Planning Panel considers Heritage Overlay for “Ngara”
Last week the Trust was represented at two day hearing by Planning Panels Victoria appointed to consider Boroondara Planning Amendment C208. While the amendment seeks to add several properties to the Heritage Overlay, the proceedings, and the Trust’s interests, have been dominated by the matter of 46 Rowland Street Kew, the birthplace of former Prime Minister Gough Whitlam. The complicated recent history of Ngara has been previously documented by Trust Advocate, and the property was refused classification on the VHR earlier this year following a hearing by the Heritage Council.
The hearing saw a battle of some of the great minds of heritage and the legal profession, with the owner of 46 Rowland Street represented by former Supreme Court Justice Stuart Morris QC, who called on eminent historian Professor Graeme Davison to provide expert evidence. The National Trust was represented by Barrister Rupert Watters, instructed by Harwood Andrews.
The case for Ngara ultimately hinges on whether or not it satisfies Criterion H: Special association with the life or works of a person, or group of persons, of importance in our history (associative significance) at a local level, as set out in Planning Practice Note 1: Applying the Heritage Overlay.

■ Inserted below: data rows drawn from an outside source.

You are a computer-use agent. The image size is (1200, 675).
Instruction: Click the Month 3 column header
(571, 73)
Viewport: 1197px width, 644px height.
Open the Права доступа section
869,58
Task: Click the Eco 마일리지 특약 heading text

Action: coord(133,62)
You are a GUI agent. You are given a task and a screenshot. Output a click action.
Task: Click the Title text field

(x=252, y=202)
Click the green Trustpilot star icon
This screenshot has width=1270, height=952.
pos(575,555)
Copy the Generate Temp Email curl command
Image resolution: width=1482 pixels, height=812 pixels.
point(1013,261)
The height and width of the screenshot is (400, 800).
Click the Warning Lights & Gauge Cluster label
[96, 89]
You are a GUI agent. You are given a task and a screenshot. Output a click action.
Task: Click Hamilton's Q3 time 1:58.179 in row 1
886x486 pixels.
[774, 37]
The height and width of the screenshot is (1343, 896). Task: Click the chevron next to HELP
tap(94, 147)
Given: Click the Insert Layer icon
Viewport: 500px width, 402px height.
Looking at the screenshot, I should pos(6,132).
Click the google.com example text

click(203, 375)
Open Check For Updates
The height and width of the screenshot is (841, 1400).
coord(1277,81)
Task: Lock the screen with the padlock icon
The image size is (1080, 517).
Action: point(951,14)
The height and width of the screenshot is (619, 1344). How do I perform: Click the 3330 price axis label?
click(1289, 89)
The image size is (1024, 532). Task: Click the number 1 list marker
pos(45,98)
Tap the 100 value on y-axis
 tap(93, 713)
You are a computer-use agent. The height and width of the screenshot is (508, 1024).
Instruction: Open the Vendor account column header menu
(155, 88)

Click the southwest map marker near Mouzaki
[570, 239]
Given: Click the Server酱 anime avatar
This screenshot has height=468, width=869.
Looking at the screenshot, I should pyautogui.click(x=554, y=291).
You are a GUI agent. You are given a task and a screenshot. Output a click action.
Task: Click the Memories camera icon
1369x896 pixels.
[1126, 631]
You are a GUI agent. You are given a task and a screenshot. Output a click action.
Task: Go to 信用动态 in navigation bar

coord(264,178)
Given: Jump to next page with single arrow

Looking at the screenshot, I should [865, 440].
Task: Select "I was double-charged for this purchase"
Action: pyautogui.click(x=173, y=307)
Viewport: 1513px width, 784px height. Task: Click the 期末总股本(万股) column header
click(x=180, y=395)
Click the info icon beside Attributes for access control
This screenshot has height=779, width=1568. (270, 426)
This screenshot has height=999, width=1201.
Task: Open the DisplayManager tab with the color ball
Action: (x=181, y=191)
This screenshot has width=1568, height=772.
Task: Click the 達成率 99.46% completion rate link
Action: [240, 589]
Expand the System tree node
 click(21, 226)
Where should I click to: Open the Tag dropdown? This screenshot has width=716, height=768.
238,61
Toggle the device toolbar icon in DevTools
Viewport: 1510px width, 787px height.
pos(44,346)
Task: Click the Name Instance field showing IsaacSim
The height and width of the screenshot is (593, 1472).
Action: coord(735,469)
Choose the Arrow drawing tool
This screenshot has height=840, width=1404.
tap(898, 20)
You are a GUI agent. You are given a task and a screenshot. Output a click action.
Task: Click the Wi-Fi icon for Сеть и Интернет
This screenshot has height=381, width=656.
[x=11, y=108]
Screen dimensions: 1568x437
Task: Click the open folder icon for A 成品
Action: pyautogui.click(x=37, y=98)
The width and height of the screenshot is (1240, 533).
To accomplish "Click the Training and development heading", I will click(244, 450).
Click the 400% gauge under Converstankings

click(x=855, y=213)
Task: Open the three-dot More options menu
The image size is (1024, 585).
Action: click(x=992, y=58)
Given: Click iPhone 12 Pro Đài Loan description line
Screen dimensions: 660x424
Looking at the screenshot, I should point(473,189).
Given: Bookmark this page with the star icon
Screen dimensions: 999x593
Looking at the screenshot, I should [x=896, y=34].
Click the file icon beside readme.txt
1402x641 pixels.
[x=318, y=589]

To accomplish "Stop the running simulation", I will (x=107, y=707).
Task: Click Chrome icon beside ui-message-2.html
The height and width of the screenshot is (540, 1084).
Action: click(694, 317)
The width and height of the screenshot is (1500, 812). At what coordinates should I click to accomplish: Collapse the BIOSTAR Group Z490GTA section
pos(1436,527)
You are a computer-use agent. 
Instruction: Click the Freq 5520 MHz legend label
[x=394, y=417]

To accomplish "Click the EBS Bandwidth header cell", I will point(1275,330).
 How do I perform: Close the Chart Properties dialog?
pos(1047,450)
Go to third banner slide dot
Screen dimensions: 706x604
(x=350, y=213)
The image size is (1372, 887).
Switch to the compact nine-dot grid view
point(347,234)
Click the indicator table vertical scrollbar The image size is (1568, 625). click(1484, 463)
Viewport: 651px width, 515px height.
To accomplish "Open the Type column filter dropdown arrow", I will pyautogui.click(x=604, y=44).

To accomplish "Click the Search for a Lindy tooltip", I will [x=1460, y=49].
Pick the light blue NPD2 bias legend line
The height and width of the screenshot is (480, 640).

That Gough Whitlam is a “person of importance in our history” was common ground for all parties. However there were as many opinions about what constitutes a “special association” as there were different pronunciations of “Ngara”. Professor Davison, who elaborated on his oft-cited paper “What Makes a Building Historic” argued that to be significant, a building has to tell a story, and that ultimately there is a “thinness and paucity” to the story that Ngara is able to tell about Whitlam. Lovell Chen’s Kate Gray, providing evidence for the owner, echoed this, arguing that Ngara is a footnote in Whitlam’s life in terms of his formative experiences and contribution to political and public life. In contrast, the City of Boroondara, supported by the National Trust, submits that Ngara provides important evidence about Whitlam’s middle-class origins, having been built especially for his newly-married parents by his grandfather Edward Maddocks.
One of the complicating factors explored throughout the hearing was the lack of clear guidelines about thresholds for local significance. No doubt the panel’s findings will set an important new precedent for the application of the heritage overlay, and in particular, associative significance.